Prestidigitalis said:


> I assume you meant to suggest that my DM and I could _jointly_ decide to ignore that part of the errata.  As our DM has a policy of NOT ignoring errata, that's not an option.
> 
> Incidentally, though it's great for sorcerers, it's also very expensive for them.  Most sorcerers will probably put 10s in Int and Wis, so a 13 in each uses up 6 points.
> 
> Note: I'm not arguing with the change.  I'm not sure why WotC decided it was necessary -- it's certainly not one of the issues that has generated lots of complaints -- but I believe the most important part of setting out rules for a game is that it sets out default points of agreement.  If you _start_ by assuming that you are all going to play by the official rules, you avoid an awful lot of wrangling.



Well... sorcerers.  

Swordmages could take a significant feat investment to make a unique at-will absolutely huge.  And do relatively little damage with it.  Feat support helps make it a VERY useful spell, but you'd never demolish anything short of a minion horde with it at maximum pimpage (barring thunderglaive silliness).

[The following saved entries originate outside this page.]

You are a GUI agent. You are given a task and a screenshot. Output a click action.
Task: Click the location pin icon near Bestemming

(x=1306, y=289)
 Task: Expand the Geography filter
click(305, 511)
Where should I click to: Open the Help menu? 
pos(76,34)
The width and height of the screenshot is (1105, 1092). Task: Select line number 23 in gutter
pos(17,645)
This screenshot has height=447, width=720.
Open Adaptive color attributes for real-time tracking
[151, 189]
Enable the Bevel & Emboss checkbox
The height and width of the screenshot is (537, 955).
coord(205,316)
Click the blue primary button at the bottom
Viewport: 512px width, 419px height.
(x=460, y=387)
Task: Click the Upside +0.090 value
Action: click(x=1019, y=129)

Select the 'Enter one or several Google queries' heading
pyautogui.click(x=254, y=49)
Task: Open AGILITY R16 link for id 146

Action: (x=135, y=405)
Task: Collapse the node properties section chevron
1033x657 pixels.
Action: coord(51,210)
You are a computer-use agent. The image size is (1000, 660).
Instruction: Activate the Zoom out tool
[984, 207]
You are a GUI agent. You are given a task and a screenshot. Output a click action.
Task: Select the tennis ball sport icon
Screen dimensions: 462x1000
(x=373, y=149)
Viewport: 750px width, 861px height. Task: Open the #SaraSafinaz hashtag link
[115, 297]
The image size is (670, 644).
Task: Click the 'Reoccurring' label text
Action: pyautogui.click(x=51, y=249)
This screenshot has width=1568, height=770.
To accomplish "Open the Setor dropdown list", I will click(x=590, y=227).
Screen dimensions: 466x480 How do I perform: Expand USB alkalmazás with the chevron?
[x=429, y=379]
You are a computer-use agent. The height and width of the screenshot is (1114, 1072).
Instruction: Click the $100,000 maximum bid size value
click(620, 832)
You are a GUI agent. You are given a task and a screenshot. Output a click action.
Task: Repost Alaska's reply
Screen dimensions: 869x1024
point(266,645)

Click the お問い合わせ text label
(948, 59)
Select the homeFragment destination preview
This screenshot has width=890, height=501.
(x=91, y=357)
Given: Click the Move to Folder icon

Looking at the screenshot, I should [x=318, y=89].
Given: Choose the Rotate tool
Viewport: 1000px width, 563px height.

Sorcerers could swing a similar feat investment (if slightly harder due to stat requirements, but manageable by epic) and have an at-will area burst 2 cold-radiant zone that capitalizes on both radiant vulnerability AND frostcheese that inflicts extra cold and fire damage when an enemy exits the zone.  Or it could be an extra-large area burst 3, inflicting radiant-thunder and fire-thunder damage, receiving the bonus of any of the thunder enhancing feats.   With a sorcerer's damage base -2.  God forbid anything in that zone attack the sorcerer in response...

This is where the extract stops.